A 2011 meta-analysis of the published comparisons of the content of secondary metabolites (chemicals like flavonoids and carotenoids) and vitamins in organically and conventionally-grown fruits and vegetables concluded that these compounds were 12% more numerous in organics than in conventionally-grown produce.
Direct effects on humans
There is no controversy about whether the consumption of organic food results in reduced pesticide exposure.
The U.S. Environmental Protection Agency (EPA) was tasked in the Food Quality Protection Act of 1996 to protect us against pesticides. At Captiva Verde, we believe that the EPAs warnings that some pesticides affect the nervous system, and others may irritate the skin or eyes, be carcinogens, or affect the hormone or endocrine system in the body, fall short of the protections we deserve. We also believe that humans should stay as far from EPAs limits as humanly possible.
As the 2008-09 Presidents Panel on Cancer report stated, the entire U.S. population is exposed on a daily basis to numerous agricultural chemicals. Many of these chemicals are known or suspected to cause cancer or disrupt our hormones, mimicking testosterone or estrogen. Nearly 1,400 pesticides registered by the Environmental Protection Agency for agricultural and nonagricultural uses have been linked to brain/central nervous system, breast, colon, lung, ovarian cancers as well as Hodgkins and non-Hodgkins lymphoma and more.
The American Academy of Pediatrics has also warned about exposure to pesticides. Children encounter pesticides daily and have unique susceptibilities to their potential toxicity, it wrote in 2012, and chronic health implications from both acute and chronic exposure are emerging.
The Environmental Working Group (EWG) reports that conventionally-grown leafy greens are frequently contaminated with insecticides that are toxic to the human nervous system. EWG recommends organic instead.

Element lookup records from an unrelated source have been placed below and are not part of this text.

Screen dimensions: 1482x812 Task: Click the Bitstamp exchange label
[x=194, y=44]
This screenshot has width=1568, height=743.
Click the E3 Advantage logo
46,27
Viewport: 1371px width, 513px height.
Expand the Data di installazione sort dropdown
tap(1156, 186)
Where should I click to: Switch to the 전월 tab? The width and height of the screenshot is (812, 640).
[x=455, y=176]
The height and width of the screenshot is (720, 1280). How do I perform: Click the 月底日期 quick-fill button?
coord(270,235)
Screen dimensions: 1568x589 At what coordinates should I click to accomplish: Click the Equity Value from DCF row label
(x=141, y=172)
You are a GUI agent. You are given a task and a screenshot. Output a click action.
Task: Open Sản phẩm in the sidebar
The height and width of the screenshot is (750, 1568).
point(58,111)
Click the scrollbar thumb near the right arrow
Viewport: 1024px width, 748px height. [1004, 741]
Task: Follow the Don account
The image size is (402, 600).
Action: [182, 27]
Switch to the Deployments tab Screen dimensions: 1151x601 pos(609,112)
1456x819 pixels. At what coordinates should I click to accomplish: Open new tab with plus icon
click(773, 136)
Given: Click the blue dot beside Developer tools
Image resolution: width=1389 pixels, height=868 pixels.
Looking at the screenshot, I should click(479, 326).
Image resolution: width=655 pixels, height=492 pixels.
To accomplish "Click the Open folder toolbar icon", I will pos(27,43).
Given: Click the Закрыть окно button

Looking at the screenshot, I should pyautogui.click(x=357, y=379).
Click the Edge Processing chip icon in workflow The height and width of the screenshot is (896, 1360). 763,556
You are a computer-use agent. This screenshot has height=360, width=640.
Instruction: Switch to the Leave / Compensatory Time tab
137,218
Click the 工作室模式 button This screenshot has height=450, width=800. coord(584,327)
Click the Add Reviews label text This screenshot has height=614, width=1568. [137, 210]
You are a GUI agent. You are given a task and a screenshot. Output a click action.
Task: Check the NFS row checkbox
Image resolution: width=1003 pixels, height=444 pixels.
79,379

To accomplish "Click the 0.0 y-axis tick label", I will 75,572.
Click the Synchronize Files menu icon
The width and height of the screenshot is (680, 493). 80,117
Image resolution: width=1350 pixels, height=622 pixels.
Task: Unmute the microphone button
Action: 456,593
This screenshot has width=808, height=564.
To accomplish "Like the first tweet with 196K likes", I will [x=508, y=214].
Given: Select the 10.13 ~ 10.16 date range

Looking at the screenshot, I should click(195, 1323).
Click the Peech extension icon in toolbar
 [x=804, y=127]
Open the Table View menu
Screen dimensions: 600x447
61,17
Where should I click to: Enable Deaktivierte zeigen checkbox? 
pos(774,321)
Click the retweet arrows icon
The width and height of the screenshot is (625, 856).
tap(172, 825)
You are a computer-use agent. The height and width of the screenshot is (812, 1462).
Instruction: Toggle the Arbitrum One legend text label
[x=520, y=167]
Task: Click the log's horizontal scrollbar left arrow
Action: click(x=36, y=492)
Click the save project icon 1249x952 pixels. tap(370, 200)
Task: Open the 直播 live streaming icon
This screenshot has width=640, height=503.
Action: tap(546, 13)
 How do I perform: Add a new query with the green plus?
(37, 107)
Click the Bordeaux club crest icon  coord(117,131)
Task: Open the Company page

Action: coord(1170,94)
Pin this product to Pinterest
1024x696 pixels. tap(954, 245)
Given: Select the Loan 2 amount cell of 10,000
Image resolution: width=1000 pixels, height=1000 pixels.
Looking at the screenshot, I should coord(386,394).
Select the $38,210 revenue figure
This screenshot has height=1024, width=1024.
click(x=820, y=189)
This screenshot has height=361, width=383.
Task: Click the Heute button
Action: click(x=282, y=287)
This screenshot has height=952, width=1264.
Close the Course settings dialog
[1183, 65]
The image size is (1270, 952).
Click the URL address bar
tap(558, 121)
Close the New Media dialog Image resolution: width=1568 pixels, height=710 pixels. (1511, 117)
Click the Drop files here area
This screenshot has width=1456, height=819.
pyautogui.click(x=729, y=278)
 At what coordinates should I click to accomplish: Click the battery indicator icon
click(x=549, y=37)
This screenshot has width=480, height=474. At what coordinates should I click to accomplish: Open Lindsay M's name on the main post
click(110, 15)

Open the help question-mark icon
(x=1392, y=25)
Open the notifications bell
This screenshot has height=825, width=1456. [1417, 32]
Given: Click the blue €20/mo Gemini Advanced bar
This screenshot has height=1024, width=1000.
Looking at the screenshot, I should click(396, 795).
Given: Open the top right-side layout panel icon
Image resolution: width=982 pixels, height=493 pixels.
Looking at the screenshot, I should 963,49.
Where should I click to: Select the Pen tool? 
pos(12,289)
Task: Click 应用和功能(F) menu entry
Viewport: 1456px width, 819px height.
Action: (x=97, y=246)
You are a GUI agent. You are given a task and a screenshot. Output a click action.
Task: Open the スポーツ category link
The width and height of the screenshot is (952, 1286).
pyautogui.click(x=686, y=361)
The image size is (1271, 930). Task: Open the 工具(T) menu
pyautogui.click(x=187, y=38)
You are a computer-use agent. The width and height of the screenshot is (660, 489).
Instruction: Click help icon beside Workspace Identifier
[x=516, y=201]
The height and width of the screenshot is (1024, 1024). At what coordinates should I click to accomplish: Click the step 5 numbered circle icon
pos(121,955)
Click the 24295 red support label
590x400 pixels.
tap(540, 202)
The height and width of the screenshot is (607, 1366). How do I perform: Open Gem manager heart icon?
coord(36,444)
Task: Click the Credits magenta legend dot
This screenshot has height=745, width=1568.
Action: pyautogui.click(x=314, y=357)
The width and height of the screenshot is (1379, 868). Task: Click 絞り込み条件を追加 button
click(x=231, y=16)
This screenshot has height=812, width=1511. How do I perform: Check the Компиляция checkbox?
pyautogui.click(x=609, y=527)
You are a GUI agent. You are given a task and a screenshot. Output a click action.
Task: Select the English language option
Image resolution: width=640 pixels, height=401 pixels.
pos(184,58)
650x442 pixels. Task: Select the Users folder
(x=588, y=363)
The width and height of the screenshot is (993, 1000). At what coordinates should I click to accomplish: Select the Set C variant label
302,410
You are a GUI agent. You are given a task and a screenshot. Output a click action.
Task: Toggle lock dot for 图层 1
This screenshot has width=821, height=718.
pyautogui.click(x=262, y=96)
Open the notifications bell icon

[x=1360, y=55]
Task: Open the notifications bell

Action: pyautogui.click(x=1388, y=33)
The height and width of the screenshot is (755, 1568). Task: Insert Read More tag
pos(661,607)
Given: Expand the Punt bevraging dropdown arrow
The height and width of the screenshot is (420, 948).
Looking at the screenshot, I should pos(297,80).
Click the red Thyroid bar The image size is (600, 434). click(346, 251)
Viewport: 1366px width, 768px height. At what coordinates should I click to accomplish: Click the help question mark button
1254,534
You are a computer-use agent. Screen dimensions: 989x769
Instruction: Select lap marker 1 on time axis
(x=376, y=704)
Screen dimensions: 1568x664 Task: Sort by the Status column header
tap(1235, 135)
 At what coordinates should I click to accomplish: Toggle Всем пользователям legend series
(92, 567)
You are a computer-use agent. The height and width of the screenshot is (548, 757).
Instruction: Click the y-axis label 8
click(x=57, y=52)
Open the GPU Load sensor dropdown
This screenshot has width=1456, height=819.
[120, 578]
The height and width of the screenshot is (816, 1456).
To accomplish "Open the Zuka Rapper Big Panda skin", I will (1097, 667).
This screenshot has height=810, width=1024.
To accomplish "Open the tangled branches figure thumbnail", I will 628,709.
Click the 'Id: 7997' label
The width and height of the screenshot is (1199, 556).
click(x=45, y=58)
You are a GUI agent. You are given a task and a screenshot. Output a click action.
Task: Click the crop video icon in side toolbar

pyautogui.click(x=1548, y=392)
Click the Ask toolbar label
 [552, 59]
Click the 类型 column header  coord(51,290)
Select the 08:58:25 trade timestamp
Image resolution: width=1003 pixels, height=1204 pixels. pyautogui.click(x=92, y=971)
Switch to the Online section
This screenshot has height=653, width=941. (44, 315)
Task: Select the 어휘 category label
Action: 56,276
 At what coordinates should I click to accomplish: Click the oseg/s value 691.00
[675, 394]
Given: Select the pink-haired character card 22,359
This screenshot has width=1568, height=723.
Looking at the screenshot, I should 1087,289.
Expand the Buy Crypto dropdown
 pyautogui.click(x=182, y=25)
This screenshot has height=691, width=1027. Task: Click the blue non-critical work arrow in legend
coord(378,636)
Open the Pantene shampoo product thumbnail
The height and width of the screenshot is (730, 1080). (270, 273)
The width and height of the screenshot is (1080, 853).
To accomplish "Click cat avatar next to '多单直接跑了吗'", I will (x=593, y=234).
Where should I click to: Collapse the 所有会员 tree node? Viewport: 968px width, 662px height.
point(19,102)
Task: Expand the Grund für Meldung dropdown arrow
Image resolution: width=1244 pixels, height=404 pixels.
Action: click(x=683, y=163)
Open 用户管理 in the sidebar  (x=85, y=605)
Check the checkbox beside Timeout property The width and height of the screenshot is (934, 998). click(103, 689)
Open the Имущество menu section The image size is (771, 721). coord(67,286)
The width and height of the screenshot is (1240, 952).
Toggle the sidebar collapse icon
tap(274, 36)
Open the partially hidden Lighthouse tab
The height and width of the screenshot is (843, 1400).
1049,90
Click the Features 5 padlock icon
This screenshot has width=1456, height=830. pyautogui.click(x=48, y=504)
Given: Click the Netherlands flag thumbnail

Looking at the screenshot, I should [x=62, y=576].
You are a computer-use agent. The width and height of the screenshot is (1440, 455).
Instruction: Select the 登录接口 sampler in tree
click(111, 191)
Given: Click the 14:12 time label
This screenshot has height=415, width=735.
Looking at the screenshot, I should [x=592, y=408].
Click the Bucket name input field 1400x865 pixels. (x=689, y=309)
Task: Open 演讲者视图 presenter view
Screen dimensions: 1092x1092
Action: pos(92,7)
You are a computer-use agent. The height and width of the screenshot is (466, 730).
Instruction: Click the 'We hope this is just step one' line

The Pesticide Action Network (PAN) reports that conventionally-grown spinach contains the residues of fifty-four (54) pesticides.
The 2014 meta-analysis reported above under Nutrition also concluded that pesticide residues are four times higher in conventional crops, and that they contain significantly higher concentrations of cadmium, a toxic metal.
Indirect effects on humans and the environment
Pesticides are one of the contributors to the significant decline in pollinator populations worldwide – including honey bees, native bees, birds, bats, and butterflies. This has an economic effect as well as an effect on food production and the fundamental ecology of the planet.
Runoff of chemical pesticides and fertilizers into our waters propagates the negative effects of these toxins into the environment with far-reaching and unpredictable effects.